## Task goal
Copy only the lines from the one with "Click the blue cursor arrow on the monitor" through the end of the records, exactly as they stand. No pictures belong in the copy.
|---|
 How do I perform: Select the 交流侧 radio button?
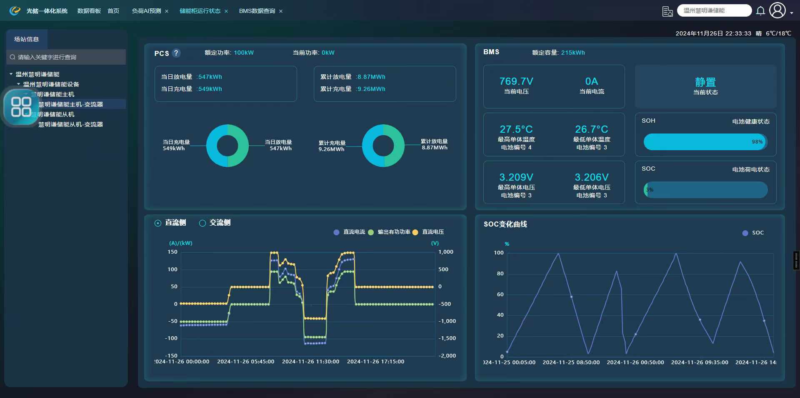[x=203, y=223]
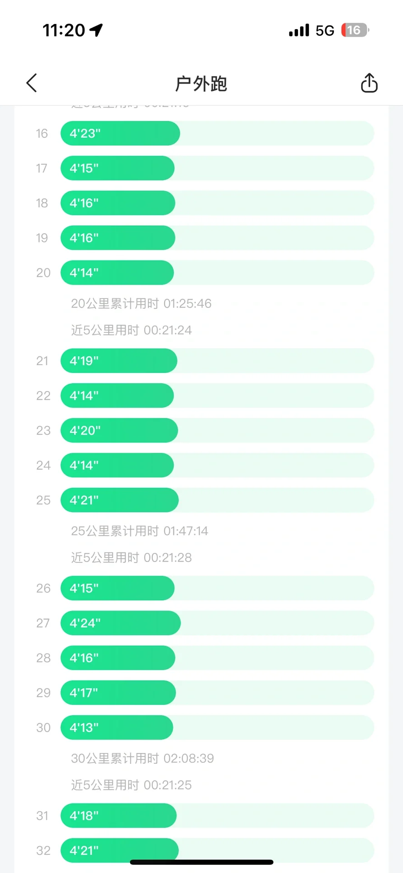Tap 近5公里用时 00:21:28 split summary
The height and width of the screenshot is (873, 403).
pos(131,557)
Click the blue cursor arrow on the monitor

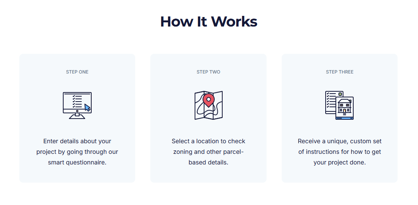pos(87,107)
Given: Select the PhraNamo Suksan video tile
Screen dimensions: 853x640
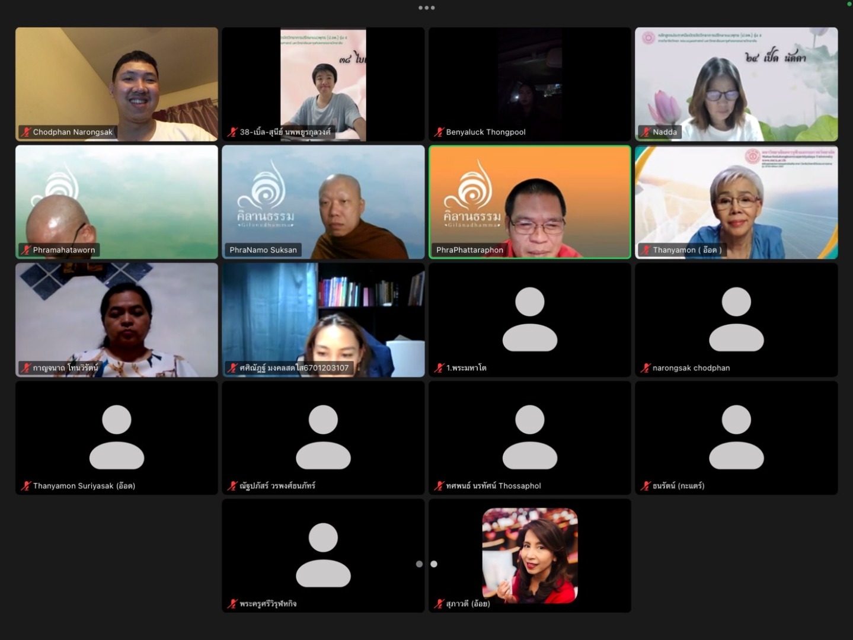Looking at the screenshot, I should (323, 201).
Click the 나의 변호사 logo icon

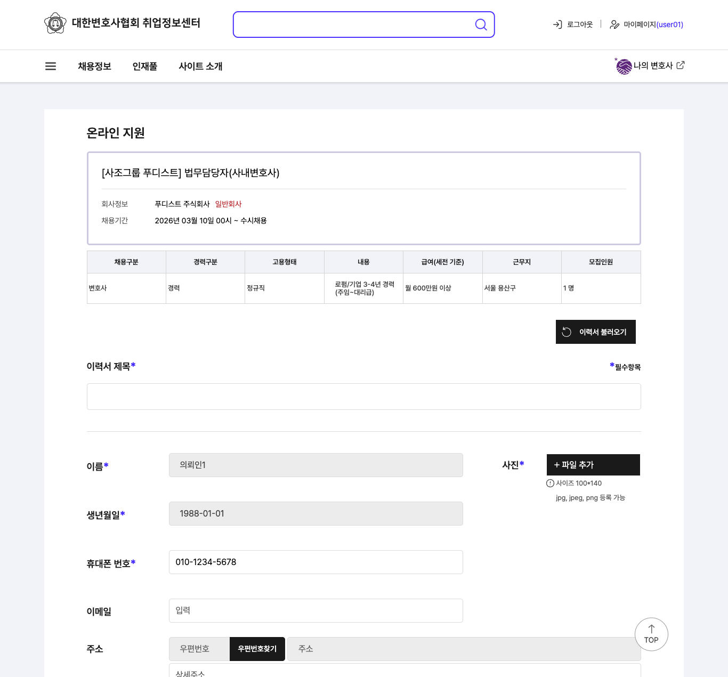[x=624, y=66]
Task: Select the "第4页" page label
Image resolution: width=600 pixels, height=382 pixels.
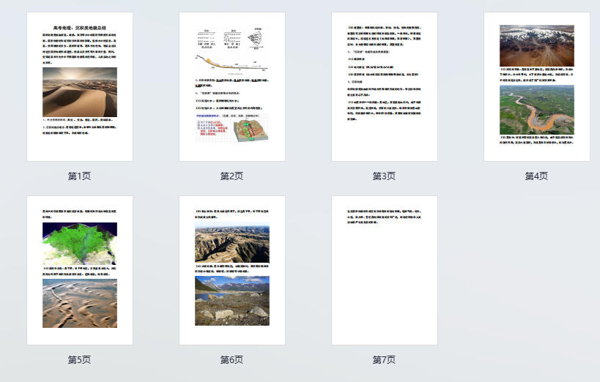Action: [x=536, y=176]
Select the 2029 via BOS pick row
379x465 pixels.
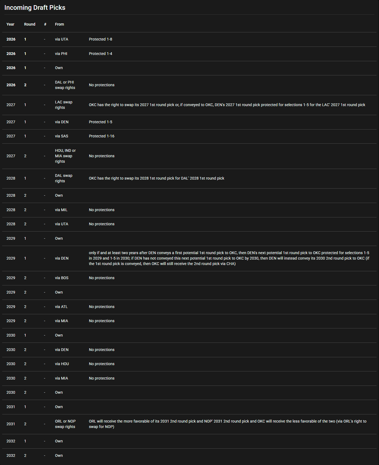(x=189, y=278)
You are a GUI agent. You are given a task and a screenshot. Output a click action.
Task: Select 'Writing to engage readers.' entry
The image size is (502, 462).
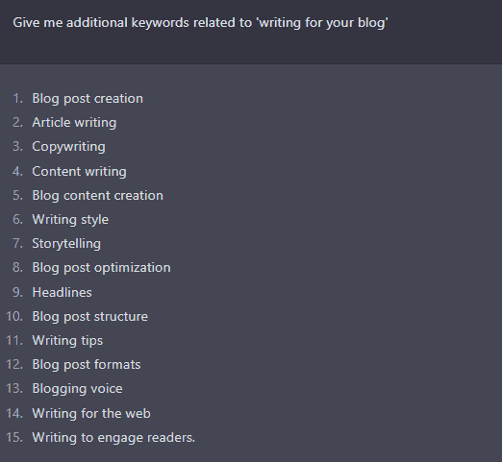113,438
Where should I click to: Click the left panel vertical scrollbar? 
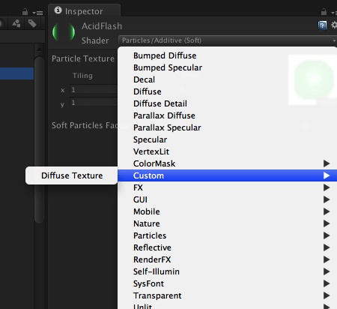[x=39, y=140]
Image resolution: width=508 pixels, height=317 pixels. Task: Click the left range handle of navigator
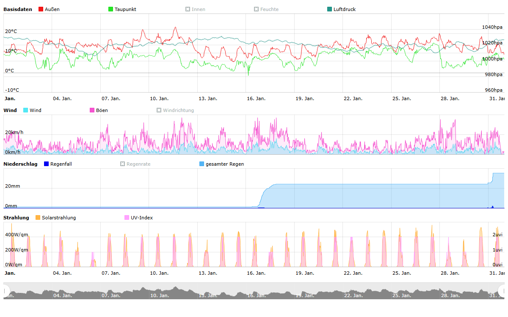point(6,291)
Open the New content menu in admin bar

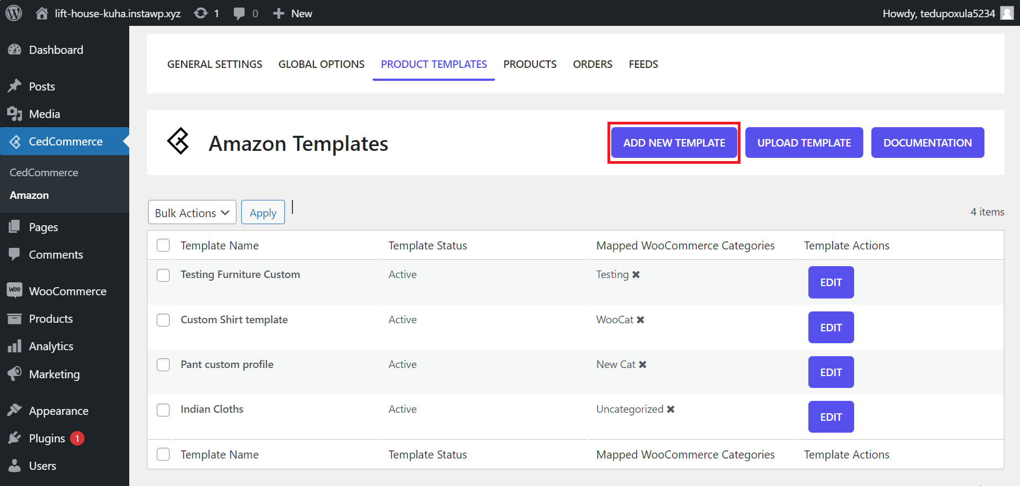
|---|
## Response for this exercise
Click the blue cursor arrow on the monitor

pos(87,107)
Given: Select the PhraNamo Suksan video tile
Screen dimensions: 853x640
Looking at the screenshot, I should (323, 201).
Click the 나의 변호사 logo icon

[x=624, y=66]
Task: Select the "第4页" page label
Image resolution: width=600 pixels, height=382 pixels.
Action: [x=536, y=176]
Select the 2029 via BOS pick row
379x465 pixels.
(x=189, y=278)
You are a GUI agent. You are given a task and a screenshot. Output a click action.
Task: Select 'Writing to engage readers.' entry
The image size is (502, 462).
113,438
Where should I click to: Click the left panel vertical scrollbar? 
[x=39, y=140]
Image resolution: width=508 pixels, height=317 pixels. Task: Click the left range handle of navigator
point(6,291)
Open the New content menu in admin bar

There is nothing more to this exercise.